狂犬病について

 狂犬病とは狂犬病ウイルスにより引き起こされる感染症で、人間を含めたすべての哺乳類に感染します。一度発症すると治療方法はなく、100%死亡する病気です。
 日本は狂犬病の発生がない清浄国とされていますが、一部を除く世界中の国では現在でも狂犬病の発生が認められ、毎年3.5~5万人が亡くなっています。

 狂犬病ウイルスは感染動物の唾液に含まれ、その動物に咬まれたり、傷口および目や口の粘膜をなめられたりすることで感染します。動物は足をなめるので、ウイルスの付着した爪で引っ掻かれても感染する可能性があります。体内に侵入したウイルスは神経を伝って脳に到達し、さらに各神経組織に伝って深刻な神経機能障害を引き起こします。ウイルスは脳から唾液腺に移動してさらに増殖します。

飼い主の義務

 狂犬病予防法では、犬の飼い主に登録・狂犬病予防注射の実施と、犬鑑札・注射済票の装着を義務付けています。狂犬病予防注射を多くの犬がすることで、万が一狂犬病が国内に侵入したとしても、国内での犬を介した狂犬病のまん延を防ぐことができます。
 生後91日以上の犬を飼い始めたら早めに区市町村の集合注射又は動物病院で、犬に狂犬病の予防注射を受けさせましょう。その後は、毎年1回、毎年4月から6月までの間に受けさせてください。予防接種を受けた際には動物病院から狂犬病注射予防済証が交付されるのでそちらをお住いの市区町村に提出し、注射済票の交付を受けてください。
 しかしながら中には重い免疫疾患を患っている、抗がん剤治療を行っている、重度のアレルギー体質である、など狂犬病の予防接種を受けるのに致命的なリスクを伴う犬もいるでしょう。このように正当な理由がある際には獣医師の判断で狂犬病予防注射猶予証明書を発行いたしますのでご相談ください。
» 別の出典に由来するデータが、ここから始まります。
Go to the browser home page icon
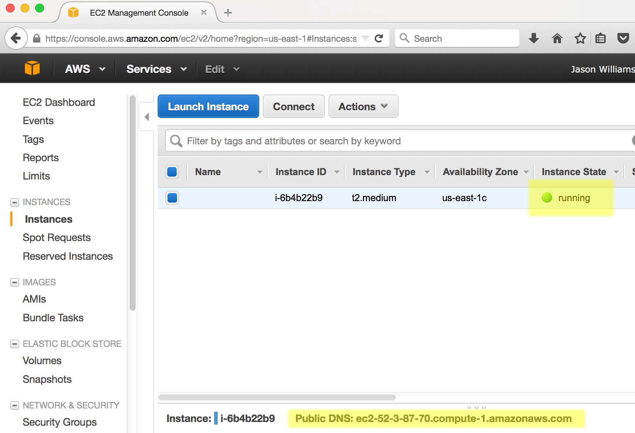The height and width of the screenshot is (433, 635). click(557, 38)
ただし狂犬病予防法ではワクチンは全頭接種が義務付けられているので猶予証明書は法的効力を持ちません。

感染したら

 感染から発症までの潜伏期間は咬まれた部位によって異なりますが、一般的に1~2か月と言われています。人間が感染すると、はじめは発熱、頭痛、疲労感などの症状がみられ、このときに咬傷部位の痛みやその周辺の知覚異常を伴います。脳炎を発症すると興奮や不安状態、錯乱、幻覚などの神経症状のほか、周囲の物事に極めて過敏になり恐水症あるいは恐風症*などもみられるようになります。やがて意識不明、昏睡状態となり、呼吸障害が現れ、死に至ります。犬が感染した場合には激しい興奮状態に陥り他者や物に対して攻撃的になる狂騒型、あるいは全身にわたって麻痺が拡がる麻痺型の症状が認められます。いずれにしても人間と同じように最終的には昏睡状態に陥り死亡します。
※恐水症/恐風症…水を飲もうとしたり、風が少しでも皮膚に当たったりすると、神経過敏によりけいれん発作を引き起こし、苦痛で水や風を恐れるようになる病気

治療・予防

 狂犬病が疑われる犬、猫、および野生動物にかまれたり、引っ掻かれたりした場合、まず傷口をしっかり洗い、医療機関を受診してください。一度発症すると治療法はないため、出来るだけ早く暴露後ワクチンを接種しなければなりません。暴露後ワクチンは接種開始日を0として3、7、14、30、90日の6回の接種を推奨しています。
 予防法としては海外に行った際にはむやみに動物に接触しないこと、現地の状況を考慮して必要であればワクチンをあらかじめ接種することが推奨されています。

最後に

 狂犬病は致死率が100%の非常に恐ろしい病気です。日本で発生がないのは犬を飼ってらっしゃる皆様の予防接種へのご協力により、徹底的な感染症対策が行われているからです。ただ多くの国ではまだまだ発生がみられ、いつどのような経路で日本に入ってきてもおかしくありません。万が一に備え、被害が最小限に抑えられるよう、必ず狂犬病ワクチンの接種を受けさせましょう。